Il primo propulsore di questa famiglia è un 3.0 litri con architettura a 6 cilindri in linea a iniezione elettronica diretta con sovralimentazione mediante un sistema a doppio turbocompressore twin scroll bi-stadio, monoblocco e testata in alluminio e dotato del sistema per la gestione delle valvole di aspirazione attraverso un comando elettroidraulico. L'intercooler per il raffreddamento dell'aria è a liquido.

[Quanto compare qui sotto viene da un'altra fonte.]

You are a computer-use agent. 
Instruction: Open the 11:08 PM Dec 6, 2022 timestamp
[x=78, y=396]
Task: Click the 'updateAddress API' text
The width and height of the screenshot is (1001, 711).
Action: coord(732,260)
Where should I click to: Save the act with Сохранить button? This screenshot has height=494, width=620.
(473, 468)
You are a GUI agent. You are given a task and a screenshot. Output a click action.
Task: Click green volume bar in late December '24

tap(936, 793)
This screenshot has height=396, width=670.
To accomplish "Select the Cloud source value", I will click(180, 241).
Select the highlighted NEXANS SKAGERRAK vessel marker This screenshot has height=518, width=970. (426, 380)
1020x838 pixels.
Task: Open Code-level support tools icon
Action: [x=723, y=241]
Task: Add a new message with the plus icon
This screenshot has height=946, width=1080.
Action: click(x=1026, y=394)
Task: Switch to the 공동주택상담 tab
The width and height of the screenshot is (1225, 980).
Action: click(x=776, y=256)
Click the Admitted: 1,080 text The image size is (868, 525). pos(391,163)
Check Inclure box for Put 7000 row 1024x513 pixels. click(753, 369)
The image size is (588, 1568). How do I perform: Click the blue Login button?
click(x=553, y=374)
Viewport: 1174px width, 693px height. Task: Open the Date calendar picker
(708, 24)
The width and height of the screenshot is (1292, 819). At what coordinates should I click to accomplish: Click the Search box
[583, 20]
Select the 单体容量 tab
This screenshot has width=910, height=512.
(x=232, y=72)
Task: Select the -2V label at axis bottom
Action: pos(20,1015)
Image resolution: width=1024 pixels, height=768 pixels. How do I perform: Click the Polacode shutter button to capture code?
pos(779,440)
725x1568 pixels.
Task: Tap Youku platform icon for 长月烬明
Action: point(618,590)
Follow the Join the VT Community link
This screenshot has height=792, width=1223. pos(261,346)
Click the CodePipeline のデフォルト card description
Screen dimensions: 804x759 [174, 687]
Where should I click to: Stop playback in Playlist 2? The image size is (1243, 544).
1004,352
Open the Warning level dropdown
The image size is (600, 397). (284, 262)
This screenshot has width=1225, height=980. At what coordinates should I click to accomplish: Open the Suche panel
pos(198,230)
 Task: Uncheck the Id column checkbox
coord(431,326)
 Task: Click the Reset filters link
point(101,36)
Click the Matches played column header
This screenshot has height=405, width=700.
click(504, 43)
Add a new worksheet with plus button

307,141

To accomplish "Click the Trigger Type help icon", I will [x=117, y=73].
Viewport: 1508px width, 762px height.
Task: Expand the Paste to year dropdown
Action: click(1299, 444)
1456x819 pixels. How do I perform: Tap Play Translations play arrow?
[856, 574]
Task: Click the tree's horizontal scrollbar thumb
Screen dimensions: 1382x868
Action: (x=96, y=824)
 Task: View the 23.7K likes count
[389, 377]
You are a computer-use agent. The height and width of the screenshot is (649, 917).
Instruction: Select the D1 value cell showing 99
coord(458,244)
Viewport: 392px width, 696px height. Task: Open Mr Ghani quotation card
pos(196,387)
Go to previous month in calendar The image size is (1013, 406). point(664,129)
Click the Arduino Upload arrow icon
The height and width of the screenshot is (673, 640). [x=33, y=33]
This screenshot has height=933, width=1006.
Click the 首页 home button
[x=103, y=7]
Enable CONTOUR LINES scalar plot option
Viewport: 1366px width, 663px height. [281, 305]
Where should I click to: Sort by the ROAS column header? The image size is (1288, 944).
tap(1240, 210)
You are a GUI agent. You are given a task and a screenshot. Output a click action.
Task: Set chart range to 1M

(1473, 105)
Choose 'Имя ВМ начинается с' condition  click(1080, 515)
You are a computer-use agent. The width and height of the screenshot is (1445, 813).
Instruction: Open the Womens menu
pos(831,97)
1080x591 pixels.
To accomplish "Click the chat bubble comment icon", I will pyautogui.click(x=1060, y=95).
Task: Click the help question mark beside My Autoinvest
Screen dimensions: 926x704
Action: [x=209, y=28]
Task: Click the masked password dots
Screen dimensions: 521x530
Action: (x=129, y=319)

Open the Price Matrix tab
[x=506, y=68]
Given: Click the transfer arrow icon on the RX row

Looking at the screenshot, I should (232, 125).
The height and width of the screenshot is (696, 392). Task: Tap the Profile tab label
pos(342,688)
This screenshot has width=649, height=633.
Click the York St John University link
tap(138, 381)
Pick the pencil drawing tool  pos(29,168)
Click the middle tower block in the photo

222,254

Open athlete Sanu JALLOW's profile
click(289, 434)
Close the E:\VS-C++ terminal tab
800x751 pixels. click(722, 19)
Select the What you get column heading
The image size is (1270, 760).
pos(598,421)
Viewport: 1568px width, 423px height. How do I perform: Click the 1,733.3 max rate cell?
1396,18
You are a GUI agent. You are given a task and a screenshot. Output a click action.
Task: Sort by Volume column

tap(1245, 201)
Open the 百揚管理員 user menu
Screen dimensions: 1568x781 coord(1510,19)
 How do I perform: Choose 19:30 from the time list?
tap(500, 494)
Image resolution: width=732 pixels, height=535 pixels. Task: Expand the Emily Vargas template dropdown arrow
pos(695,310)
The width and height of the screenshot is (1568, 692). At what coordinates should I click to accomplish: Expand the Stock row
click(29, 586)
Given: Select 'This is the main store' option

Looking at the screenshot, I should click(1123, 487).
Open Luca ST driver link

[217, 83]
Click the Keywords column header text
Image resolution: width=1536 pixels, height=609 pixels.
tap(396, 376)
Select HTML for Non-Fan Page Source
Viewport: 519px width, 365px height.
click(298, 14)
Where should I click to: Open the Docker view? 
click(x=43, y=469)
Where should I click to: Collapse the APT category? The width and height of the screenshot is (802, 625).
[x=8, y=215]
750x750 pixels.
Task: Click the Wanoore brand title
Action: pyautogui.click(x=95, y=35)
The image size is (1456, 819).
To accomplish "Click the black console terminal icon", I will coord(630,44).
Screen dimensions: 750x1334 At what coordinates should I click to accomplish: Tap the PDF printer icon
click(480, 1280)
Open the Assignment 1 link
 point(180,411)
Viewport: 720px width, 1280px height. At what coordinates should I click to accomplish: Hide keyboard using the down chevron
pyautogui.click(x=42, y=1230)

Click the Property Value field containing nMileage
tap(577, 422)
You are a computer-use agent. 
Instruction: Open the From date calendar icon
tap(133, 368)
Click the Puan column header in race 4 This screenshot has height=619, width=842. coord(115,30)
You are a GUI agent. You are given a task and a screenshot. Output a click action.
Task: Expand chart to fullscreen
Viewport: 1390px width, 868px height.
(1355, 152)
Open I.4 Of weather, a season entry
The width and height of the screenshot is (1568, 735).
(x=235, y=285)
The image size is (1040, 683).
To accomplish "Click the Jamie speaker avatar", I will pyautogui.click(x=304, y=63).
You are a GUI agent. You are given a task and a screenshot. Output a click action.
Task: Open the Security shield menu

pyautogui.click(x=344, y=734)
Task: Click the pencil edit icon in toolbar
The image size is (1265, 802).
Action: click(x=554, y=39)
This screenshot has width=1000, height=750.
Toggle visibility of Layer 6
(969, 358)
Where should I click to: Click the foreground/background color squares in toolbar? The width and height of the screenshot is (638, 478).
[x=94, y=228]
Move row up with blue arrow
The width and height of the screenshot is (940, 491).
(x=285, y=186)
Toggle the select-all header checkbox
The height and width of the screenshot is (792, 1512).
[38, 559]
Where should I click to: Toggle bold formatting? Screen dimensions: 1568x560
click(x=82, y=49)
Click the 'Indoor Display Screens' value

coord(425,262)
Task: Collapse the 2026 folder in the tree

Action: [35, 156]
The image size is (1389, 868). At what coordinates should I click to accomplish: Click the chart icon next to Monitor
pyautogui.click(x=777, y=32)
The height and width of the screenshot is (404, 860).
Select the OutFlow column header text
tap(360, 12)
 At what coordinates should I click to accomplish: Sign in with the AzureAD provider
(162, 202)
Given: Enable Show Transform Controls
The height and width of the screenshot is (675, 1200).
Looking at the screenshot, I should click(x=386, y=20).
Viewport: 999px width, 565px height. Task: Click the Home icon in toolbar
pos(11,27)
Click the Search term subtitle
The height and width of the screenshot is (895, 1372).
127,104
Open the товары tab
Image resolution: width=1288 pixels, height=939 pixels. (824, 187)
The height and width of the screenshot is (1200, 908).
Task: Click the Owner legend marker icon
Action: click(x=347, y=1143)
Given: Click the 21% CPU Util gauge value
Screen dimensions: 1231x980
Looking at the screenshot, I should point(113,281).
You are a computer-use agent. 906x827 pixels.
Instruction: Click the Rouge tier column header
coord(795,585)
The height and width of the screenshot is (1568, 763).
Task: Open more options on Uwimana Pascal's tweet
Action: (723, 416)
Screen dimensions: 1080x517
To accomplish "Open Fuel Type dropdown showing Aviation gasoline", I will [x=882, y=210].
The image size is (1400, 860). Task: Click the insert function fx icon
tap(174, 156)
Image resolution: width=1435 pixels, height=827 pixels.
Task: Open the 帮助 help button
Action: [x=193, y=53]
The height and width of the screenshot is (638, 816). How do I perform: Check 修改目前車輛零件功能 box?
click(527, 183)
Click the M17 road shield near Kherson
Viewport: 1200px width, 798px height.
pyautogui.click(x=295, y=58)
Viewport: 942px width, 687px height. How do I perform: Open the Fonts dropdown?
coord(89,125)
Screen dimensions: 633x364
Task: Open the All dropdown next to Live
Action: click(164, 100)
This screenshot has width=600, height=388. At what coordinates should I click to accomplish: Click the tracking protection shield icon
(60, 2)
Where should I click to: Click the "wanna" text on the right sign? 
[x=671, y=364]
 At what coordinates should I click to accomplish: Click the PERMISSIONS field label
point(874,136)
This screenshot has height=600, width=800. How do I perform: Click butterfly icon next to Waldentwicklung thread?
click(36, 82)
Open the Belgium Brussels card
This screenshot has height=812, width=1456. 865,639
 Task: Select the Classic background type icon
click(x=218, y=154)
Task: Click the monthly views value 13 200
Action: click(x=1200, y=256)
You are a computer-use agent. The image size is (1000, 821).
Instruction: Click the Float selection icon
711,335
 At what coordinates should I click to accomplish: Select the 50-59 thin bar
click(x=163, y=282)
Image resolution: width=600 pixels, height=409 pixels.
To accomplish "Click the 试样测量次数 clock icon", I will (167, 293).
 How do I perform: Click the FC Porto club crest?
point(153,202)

Il motore Hurricane, che è il primo propulsore ad essere sviluppato e prodotto dopo la fusione fra i gruppi FCA e PSA e la nascita del gruppo Stellantis, viene costruito nello stabilimento di Saltillo in Messico a partire da marzo 2022. Il motore è progettato per essere applicato longitudinalmente su autovetture di base con piattaforma a trazione posteriore/integrale e si adatta per essere montato anche su veicoli che sono già dotati di motori V6 o V8. Ha debuttato in due versioni: una standard (denominata SO) da 420 CV (310 kW) e 635 N⋅m di coppia e una ad alte prestazioni (denominata HO) da 510 CV (380 kW) e 680 N⋅m di coppia; entrambe sono fornite di serie del sistema start-stop e sono state progettate per essere dotate di un sistema di elettrificazione ibrida.[3] Oltre alla potenza e coppia erogata, a differenziarli è la diversa pressione di sovralimentazione massima, che è pari a 1,52 bar per la versione Standard Output e a 1,8 bar per quella High Output. Quest'ultima versione inoltre si distingue da quella meno potente per avere i pistoni più leggeri realizzati in alluminio forgiato con le sedi della fascia elastica superiore in alluminio anodizzato e spinotti rivestiti in DLC (diamond like coating) per aumentarne la scorrevolezza e diminuire gli attriti; invece la versione standard ha pistoni in alluminio pressofuso con la sede della fascia superiore in ghisa.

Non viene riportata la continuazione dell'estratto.